Wednesday, September 11, 2013

Crying For The Moon


There’s an old fairy tale, or maybe a fable, I remember from my childhood storybooks. The story is about a spoiled little girl, a princess of course, who had everything she ever wanted. Then one night she looked up at the sky and saw the moon and decided that she wanted that too. Her father, the king, tried to explain that he couldn’t get the moon for her. The princess started to cry and cry. She stopped eating and stopped sleeping and she became weak and ill. All the king’s advisors tried to explain to her why she couldn’t have the moon but she didn’t seem to hear them. Her maids tried to distract her with her toys and tempt her appetite with her favorite foods, but she turned her face away from them. The princess kept on crying for the moon and gradually became so ill her father was afraid she would die.

Finally, in his desperation, the king sends out a proclamation that anyone who could comfort the princess would be given half his kingdom. Many people came and built odd devices to capture the moon, all of them failing. Many others came to try to reason with the little girl, all without success. In the end, a simple traveler came and instead of chasing the moon or giving lectures he sat down with the princess and listened to her. “What does the moon look like?” he asked her. “How big is it?”

“It is a round golden disk.” she told him. “It is just the size of my thumbnail, for when I hold up my hand my thumbnail covers it in the sky.”

So the traveler went away and fashioned a round golden disk, just the size of the princess’s thumbnail and placed it on a chain for the girl to wear around her neck. He presented it to her with a flourish and she smiled and clapped and asked for something to eat for the first time in weeks. Her father the king was tremendously relieved and rewarded the traveler with half his kingdom.

As a child I don’t think I understood the story, although I did recognize that the little girl was being silly and that the traveler fooled her in some sense. I always wondered what she thought the next time she looked at the sky and saw that the moon was still there. But now I hear a different message in the story. I can think of times in my life that I have been crying for the moon, refusing to be happy because some detail in my life didn’t work out the way I thought it should.

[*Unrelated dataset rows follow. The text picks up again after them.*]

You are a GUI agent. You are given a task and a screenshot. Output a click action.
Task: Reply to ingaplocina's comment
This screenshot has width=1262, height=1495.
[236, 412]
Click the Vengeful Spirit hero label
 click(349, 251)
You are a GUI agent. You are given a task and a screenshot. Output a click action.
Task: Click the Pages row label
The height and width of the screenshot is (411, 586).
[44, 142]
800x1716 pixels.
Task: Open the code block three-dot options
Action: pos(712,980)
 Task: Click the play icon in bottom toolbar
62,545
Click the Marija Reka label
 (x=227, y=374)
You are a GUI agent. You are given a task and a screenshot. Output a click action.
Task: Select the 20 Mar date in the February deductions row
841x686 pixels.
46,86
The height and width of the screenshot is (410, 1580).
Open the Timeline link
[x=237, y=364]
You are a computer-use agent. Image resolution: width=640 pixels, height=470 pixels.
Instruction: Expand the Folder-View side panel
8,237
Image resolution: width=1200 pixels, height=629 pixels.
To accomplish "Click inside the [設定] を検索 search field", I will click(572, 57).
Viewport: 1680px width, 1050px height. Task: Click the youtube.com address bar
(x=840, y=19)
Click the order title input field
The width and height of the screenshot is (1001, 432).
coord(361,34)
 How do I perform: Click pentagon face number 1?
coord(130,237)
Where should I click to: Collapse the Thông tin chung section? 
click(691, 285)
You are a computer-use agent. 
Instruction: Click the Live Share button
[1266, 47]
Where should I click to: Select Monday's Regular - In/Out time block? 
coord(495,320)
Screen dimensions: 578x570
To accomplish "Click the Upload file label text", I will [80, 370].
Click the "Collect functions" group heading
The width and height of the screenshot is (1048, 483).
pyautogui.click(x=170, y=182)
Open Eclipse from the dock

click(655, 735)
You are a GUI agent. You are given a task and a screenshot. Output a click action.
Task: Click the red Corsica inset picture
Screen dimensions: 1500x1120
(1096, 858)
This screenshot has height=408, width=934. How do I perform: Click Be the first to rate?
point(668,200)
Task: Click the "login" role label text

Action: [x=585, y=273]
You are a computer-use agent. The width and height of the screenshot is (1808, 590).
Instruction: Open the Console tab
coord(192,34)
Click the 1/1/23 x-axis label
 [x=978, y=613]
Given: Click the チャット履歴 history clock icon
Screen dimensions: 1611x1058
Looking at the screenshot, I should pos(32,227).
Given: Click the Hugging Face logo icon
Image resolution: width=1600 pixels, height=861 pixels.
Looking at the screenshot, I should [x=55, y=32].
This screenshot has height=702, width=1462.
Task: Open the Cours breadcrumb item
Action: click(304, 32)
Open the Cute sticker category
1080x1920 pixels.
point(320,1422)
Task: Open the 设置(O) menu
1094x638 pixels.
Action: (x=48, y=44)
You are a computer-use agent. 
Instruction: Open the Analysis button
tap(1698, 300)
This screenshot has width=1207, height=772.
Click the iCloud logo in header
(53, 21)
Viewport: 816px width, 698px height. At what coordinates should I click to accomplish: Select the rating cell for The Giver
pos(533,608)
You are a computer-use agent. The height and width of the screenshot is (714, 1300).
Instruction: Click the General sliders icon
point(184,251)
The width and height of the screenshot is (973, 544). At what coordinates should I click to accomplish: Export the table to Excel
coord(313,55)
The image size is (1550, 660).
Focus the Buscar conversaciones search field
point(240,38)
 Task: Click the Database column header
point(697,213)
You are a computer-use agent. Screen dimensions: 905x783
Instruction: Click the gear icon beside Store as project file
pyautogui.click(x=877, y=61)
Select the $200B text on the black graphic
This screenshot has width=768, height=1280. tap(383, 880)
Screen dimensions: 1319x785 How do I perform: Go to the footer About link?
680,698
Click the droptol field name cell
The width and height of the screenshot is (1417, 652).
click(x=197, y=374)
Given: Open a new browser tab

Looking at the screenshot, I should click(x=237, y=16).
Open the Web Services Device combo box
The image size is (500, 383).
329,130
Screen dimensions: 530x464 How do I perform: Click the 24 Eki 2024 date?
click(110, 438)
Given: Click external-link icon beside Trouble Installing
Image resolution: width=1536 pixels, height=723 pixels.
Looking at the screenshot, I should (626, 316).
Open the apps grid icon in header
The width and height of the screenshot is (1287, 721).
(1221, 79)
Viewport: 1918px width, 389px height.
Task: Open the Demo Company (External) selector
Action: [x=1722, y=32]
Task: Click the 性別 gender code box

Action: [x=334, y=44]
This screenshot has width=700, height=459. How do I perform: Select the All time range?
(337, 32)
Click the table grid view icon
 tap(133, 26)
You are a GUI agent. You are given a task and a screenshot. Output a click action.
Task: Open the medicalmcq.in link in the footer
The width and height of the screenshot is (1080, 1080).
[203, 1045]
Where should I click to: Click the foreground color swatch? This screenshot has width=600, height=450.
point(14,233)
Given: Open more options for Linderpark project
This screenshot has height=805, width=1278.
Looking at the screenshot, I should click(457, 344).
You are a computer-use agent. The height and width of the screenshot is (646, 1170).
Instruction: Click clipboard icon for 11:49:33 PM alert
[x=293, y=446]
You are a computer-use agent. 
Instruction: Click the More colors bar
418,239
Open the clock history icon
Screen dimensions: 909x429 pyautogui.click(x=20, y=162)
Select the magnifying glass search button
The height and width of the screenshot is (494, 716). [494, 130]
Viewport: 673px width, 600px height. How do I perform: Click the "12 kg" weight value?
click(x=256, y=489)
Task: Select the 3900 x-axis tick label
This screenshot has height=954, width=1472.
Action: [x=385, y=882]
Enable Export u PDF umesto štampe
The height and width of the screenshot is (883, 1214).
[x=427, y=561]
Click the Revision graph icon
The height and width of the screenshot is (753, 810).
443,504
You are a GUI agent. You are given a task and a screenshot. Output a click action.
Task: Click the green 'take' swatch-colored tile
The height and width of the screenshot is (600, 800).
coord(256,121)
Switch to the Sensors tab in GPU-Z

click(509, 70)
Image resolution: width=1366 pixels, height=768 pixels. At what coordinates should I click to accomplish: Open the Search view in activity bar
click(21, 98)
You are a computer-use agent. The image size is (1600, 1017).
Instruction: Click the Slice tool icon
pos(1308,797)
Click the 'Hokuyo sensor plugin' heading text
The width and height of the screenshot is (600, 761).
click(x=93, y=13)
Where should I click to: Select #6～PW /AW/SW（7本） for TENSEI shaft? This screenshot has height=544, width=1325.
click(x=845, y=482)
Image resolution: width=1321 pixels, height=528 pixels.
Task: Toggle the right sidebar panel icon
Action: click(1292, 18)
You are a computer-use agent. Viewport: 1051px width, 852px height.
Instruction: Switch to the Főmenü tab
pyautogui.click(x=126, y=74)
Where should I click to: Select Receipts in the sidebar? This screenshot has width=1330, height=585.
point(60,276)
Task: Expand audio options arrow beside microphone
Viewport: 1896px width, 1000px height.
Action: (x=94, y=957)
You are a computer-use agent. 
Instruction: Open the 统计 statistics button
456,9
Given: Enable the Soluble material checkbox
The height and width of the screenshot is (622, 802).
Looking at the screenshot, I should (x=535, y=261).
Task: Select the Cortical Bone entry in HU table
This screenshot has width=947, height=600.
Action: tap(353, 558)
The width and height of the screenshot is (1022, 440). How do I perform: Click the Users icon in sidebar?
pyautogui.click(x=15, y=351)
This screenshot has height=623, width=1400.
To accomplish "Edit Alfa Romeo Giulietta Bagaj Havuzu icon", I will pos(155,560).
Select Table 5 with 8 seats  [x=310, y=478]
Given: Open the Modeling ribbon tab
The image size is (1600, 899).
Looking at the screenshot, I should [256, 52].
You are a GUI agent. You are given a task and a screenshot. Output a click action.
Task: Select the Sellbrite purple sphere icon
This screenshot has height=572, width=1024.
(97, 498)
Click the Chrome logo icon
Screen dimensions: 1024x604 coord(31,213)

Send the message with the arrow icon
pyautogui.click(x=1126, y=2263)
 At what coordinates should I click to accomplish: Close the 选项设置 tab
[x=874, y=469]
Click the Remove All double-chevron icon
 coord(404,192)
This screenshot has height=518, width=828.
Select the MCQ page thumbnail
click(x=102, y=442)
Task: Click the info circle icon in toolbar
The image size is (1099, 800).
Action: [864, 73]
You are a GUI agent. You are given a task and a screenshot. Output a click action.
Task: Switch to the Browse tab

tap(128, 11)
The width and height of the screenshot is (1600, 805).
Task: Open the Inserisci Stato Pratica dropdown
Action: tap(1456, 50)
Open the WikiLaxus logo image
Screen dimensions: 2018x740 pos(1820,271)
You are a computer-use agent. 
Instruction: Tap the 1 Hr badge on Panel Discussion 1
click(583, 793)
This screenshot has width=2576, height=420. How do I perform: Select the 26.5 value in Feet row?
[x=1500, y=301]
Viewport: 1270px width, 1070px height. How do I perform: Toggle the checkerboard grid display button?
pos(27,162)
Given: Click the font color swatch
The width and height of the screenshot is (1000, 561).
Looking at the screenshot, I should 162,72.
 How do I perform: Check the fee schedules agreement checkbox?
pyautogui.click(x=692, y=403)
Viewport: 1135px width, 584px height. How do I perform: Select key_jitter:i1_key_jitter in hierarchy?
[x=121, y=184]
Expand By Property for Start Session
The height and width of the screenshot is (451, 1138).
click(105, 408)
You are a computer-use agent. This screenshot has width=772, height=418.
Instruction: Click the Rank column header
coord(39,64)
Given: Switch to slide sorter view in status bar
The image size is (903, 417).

I think that crying for the moon is something we all do, sometimes. We get our hearts and minds set on one particular outcome and insist that nothing else will do. We lose sight of all the good things we already enjoy and make ourselves ill, at least on a mental and emotional level, yearning after what we don’t have. It’s not that we shouldn’t dream. It’s not that we shouldn’t work to improve our lives. It’s not even that we shouldn’t try things that seem like they might be too hard, if those things seem worthwhile. It’s just that we shouldn’t lose sight of the good we do have in our lives. We shouldn’t forget to laugh and eat and enjoy our blessings while we listen to our hearts to figure out what the moon really means to us. We shouldn’t stop living while we work to obtain our dreams.